Scientific Inquiry Lecture on Risk Assessment with Dr. Mark Lohmann, BfR

When Apr 25, 2017 from 03:00 PM to 05:00 PM (Europe/Berlin / UTC200) iCal
Where ESZ 0'101

On April 25th, SALSA presents a Lecture on the topic „Risk Perception and Risk Assessment - an important bundle for scientific policy advice” with Dr. Mark Lohmann, Unit Risk Research, Perception, Early Detection and Impact Assessment at the Department for Risk Communication, Federal Institute for Risk Assessment (BfR).

The lecture will start at 3 pm.

Location: Lecture Hall 0'101 at Erwin Schrödinger Zentrum, Rudower Chaussee 26, 12489 Berlin.

 

Information for SALSA Fellows on the event format:

Following the public lecture, SALSA Fellows wil participate in a workshop on the topic. This lecture-workshop is a combination regarding the topic of scientific communication. We are scientists and as such we have a repsonsibility to make science more accessible to people. This lecture and especially the following workshop should help you in that regard.

 

Information on the Federal Institute for Risk Assessment (BfR):

The German Federal Institute for Risk Assessment (BfR) was founded in November 2002 as a body under public law within the portfolio of the Federal Ministry of Food and Agriculture (BMEL). BfR has the statutory remit of providing information on possible, identified and assessed risks which foods, substances and products may entail for consumers. It seeks to present the entire assessment process in a transparent manner to the public at large. By means of comprehensive, complete and easily understandable risk communication BfR renders science visible to and beneficial for consumers.

 

Abstract:

Consumer health protection involves research, assessment and communication of risks. In this context it is not just the risks themselves that are important but also their communication in the media and how they are perceived.

Since the individual risk perception is influenced by many factors, it is a big challenge to predict, which risk issues in the public discussion are relevant and which not. In the German population risk issues such as dioxin-contaminated food or the use of pesticides are regarded with high concern. Other risks, such as bacterial infections caused by poor hygiene or heat-related contaminants in food do not attract wide interest.

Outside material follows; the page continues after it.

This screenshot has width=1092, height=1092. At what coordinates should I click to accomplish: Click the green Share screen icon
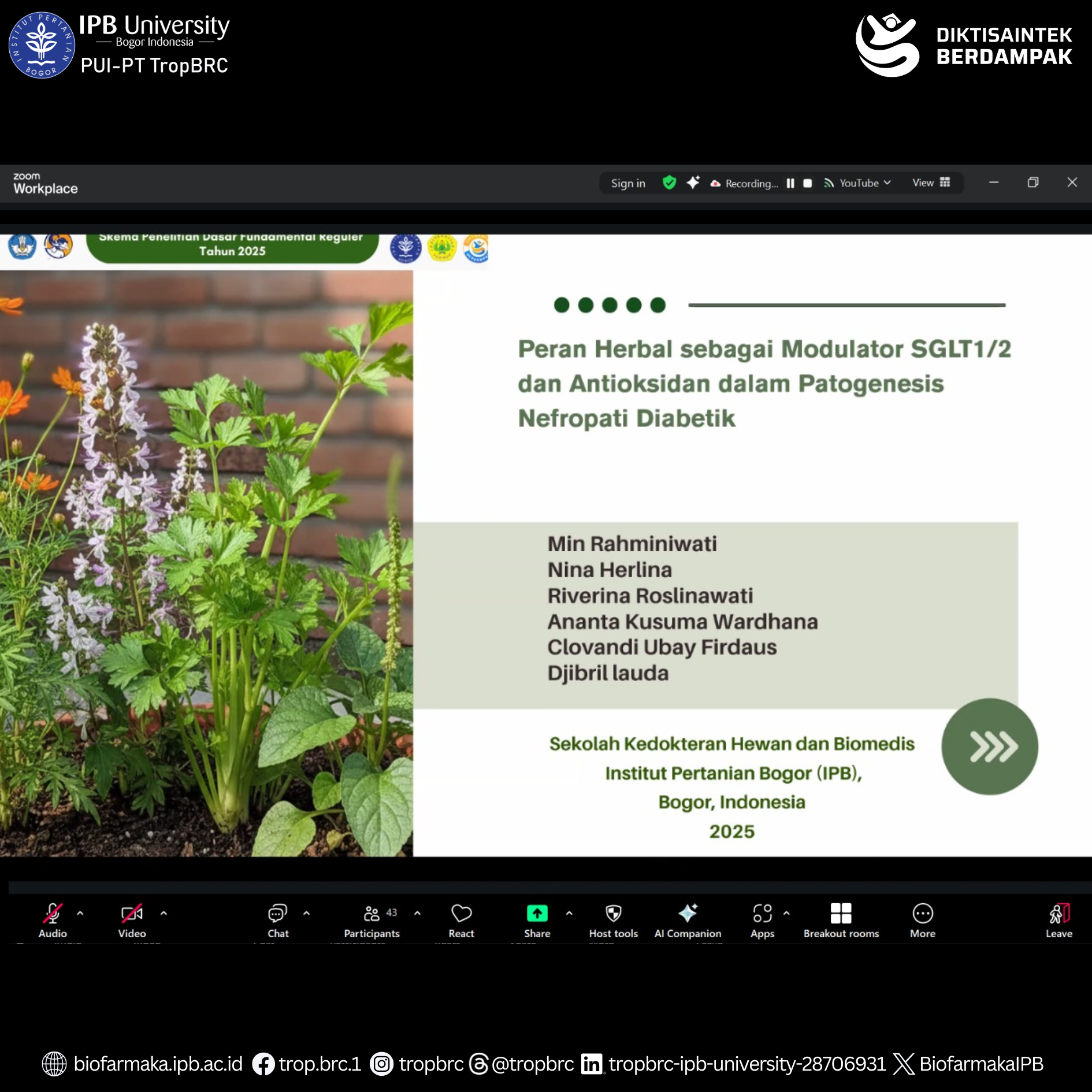pos(537,913)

While the risk assessment process analyses and assesses risks based on the available scientific data, consumers tend to perceive risks intuitively and generally subconsciously through a "media filter". For example, risks tend to be underestimated if people are familiar with the topic in question, if the potential harm is seen as being in the distant future or if people assume they will not be personally affected. By the same token, risk awareness is greater and hazards tend to be overstated if there appears to be no freedom of choice, if high numbers of people could be harmed by a single incident or if there is no perceivable advantage that would counteract the potential harm.

Beside the individual perception also the communication of uncertainty influences the public attitudes towards potential health risks. Especially the EHEC-outbreak in early summer 2011 in Germany has shown that the discussion of uncertainties in conjunction with information about risks is often not understood by the recipients. Furthermore, it leads to contrary assessments. In some cases it increases trust in the source of information but in others it is also seen as a sign of incompetence and lack of honesty.

Methodological approaches will be introduced that allow a simple and reliable identification of the risk perception specifically related to food risks. The corresponding combination with tools that help to understand socio-cultural change, the structure of society, and the psychology of citizens and consumers enables target group-oriented risk communication.